§ Your objective
Copy out every line from the records that includes "Task".

§ The data
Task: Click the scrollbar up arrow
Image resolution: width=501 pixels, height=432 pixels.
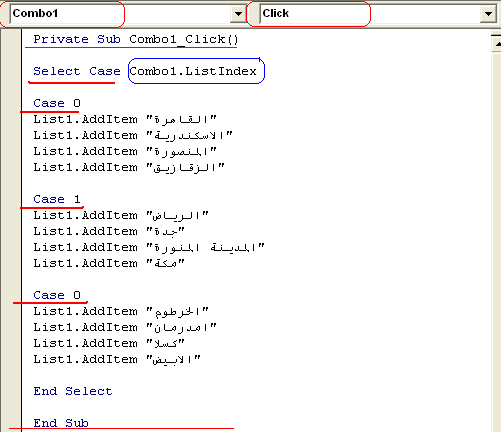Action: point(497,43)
==
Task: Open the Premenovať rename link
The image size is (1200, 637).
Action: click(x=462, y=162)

§ Written solution
Task: Click the scrollbar up arrow
Task: Open the Premenovať rename link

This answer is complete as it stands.